Eagle Harbor High School is one of 12 schools in the state that will be working alongside scientists gathering data on the Elwha River ecosystem before and after the removal of two dams, slated to begin in 2008.

Social science teacher Marie Marrs designed the multidisciplinary curriculum, which was accepted by the state environmental education board. Students will study the event from scientific, political, economic, social and cultural aspects.

“It’s a once-in-a-lifetime opportunity,” Marrs said, “to be this age (and have) a chance to work with authentic, real scientists.”

The students’ work will also serve as their service learning project, now a graduation requiredment in the Bainbridge Island School District.

Making the project’s fieldwork possible is a three-year grant of $2,000 each year from the Bainbridge Educational Support Team. Students will raise funds for the rest of the cost.

The dam removal at the Elwha is the largest in the world. As habitat restoration goes, the $182 million effort is the second largest in the U.S., behind only the Everglades.

Scientists with Olympic Park Institute will work with Eagle Harbor students. OPI is part of a consortium of area universities, the Lower Elwha Klallam Tribe and the National Oceanic Atmospheric Administration.

The lower Elwha Dam went up in 1913 to generate electricity, cutting off all but the bottom 5 miles of the river to fish. The upper dam, the 210-foot-tall Glines Canyon Dam, was completed in 1927, and for nearly 80 years has been catching sediment that used to flow down the river and into the strait.

The dams, built without fish ladders, were even then in violation of state law, but the damage was not just ecological.

Culturally, the Elwha River is the spiritual base of the Lower Elwha Klallam Tribe, Marrs said.
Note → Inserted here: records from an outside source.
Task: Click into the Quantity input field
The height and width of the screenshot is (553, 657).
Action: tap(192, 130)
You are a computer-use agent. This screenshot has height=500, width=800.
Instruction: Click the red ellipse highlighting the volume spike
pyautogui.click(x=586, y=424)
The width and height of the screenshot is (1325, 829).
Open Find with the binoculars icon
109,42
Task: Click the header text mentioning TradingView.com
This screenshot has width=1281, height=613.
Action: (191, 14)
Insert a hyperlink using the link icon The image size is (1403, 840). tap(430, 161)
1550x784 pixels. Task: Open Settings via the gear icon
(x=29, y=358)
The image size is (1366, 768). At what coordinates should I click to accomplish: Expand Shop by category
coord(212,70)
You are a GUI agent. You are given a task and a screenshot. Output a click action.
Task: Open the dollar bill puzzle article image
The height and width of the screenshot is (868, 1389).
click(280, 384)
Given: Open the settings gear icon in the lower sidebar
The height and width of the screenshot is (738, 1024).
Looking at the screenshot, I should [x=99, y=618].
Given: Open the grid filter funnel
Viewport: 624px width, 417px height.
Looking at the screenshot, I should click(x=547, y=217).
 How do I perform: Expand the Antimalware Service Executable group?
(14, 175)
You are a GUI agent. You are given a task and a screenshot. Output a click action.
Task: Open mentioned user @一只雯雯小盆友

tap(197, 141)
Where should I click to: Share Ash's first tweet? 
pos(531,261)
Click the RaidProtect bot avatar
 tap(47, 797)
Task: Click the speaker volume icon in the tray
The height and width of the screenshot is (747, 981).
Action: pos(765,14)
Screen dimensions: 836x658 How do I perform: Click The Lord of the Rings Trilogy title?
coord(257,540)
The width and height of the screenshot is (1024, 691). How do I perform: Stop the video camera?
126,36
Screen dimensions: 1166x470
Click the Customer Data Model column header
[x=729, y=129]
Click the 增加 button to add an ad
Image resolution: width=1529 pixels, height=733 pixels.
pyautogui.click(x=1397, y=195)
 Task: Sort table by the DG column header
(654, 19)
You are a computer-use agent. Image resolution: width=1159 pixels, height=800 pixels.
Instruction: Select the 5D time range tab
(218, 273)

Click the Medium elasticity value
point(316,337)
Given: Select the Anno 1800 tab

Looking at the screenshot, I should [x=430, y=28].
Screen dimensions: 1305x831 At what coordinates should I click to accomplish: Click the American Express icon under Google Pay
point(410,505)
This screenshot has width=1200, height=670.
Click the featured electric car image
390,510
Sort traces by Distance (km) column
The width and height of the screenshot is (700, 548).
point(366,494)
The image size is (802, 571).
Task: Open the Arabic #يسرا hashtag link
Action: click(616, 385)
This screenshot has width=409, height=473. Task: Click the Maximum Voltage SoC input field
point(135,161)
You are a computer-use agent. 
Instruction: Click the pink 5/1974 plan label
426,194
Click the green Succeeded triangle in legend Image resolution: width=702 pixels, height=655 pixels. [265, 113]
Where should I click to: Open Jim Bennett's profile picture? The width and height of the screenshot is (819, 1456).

Traditionally, the river and its salmon were intertwined with the tribe’s well being. When the lower dam went up, it cut off 70 miles of salmon-spawning habitat and the tribe was forbidden to fish in the river – until 1976. And adding insult to injury, the lower dam was built on top of the tribe’s “creation site,” which Marrs compares to building on top of Jerusalem.

No quick fix

But unbottling the dam is not a quick fix, nor are the effects clear. On the plus side, 83 percent of the watershed is in Olympic National Park and thus not subject to development pressures.

But politically, it is as if waters were already unleashed. It took from 1992 – when the U.S. Congress approved the undamming – until August 2004 when the City of Port Angeles, the National Park Service and the Lower Elwha Klallam Tribe signed an agreement that let the restoration move forward.

Marrs pointed to a list taped to her board of 16 major players, including the Lower Elwha Klallam Tribe; Port Angeles City Council; state and federal agencies; state historic society; property owners along the river and two lakes; fishers both commercial and recreational; recreational users; and the paper mill that owned the lower dam until it the government bought it.

“Some of what we want students to get is how did this decision come about?” Dolejsi said. “It’s democracy in action.”

By the time this year’s ninth graders are seniors in 2008, the undamming – expected to take two and a half years to incrementally let the sediment out – will have just started.

“It’s going to take decades (to restore),” Dolejsi said.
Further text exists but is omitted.